The game is begun by taking a standard 52-card deck, removing all 2, 3, 4, 5, 6, 7, and 8 cards, and shuffling the remaining 24 cards to form the stock. Five cards are then dealt to the five tableau positions to form the initial hand.
The object is to fill up the score card, creating one of each type of hand. Each of the five tableau cards may be either held or discarded. Click the cards themselves, or the buttons below them, to toggle between "Hold" and "Discard". Click the "Deal" button (or the deck) to replace the "discard" cards with new cards from the deck. You may discard and deal new hands twice before you must score the hand.
Cashing In A Hand
When you've created a complete hand, click one of the possible hands in the score card to cash it in. If you leave your mouse pointer over a hand name for a second or two, the "hint" will show you how much the current hand would be worth if you cashed it in.
Scoring in this game is a bit different than it is in most of the games in this collection. Rather than using the Wild, American, or English scoring systems (see Poker Solitaire Pack Scoring), Poker Yacht uses it's own unique system:
|Nines||The total of all the 9s in your hand.||Calculated|
|Tens||The total of all the 10s in your hand.||Calculated|
|Jacks||The total of all the Jacks in your hand (Jack = 11)||Calculated|
|Queens||The total of all the Queens in your hand (Queen = 12)||Calculated|
|Kings||The total of all the Kings in your hand (King = 12)||Calculated|
|Aces||The total of all the Aces in your hand (Ace = 14)||Calculated|
|One Pair||At least two cards of the same value||50|
|Two Pair||At least two cards of one value, and two cards of another||60|
|Three Of A Kind||At least three cards of the same value||70|
|Full House||Three cards of one value, and two cards of another value||80|
|Straight||Five cards of consecutive value, of different suits||90|
|Flush||Five cards of the same suit||100|
|Four Of A Kind||Four cards of the same value||110|
|Straight Flush||Five cards of consecutive value, of the same suit||120|
|Clubs||The total value of all the clubs in your hand||Calculated|
|Spades||The total value of all the spades in your hand||Calculated|
|Diamonds||The total value of all the diamonds in your hand||Calculated|
|Hearts||The total value of all the hearts in your hand||Calculated|
In addition to the point to be scored directly from the hands above, you can also score a 75-point bonus if the sum of your Nines, Tens, Jacks, Queens, Kings, and Aces hands totals at least 177. Note that you can see how close you are to a bonus by passing your mouse pointer over the "Bonus" label on the score card.

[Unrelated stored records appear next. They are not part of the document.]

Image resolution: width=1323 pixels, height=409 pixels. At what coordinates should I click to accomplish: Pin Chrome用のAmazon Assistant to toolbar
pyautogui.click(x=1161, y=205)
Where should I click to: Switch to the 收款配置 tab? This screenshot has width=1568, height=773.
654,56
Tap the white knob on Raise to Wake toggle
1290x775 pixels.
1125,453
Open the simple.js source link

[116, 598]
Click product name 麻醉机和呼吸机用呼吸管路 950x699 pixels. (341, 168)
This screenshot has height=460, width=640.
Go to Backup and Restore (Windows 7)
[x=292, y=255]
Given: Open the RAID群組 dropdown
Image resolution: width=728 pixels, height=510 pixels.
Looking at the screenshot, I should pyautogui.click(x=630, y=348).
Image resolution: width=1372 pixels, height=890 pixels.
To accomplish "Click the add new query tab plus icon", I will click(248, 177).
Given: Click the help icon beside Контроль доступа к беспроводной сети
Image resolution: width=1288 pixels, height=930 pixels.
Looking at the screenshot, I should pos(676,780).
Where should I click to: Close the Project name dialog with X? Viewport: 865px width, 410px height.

In this game, strategy consists primarily of using your judgement to select the optimum home for a particular hand. Some hands are subset of other hands, so early in a hand you can often aim for one of the more difficult hands, such as a Full House, and if you don't get it, settle for a lesser hand such as Two Pair. As more of the score card is filled, your choices become much more restricted. The bonus granted on the top half of the score card is worth striving for, but not at the expense of even higher-scoring hands such as Four Of A Kind. Finally, the "suit" hands can often be used as a fallback position if the desired hand does not appear. Be careful of using up the suit hands too quickly.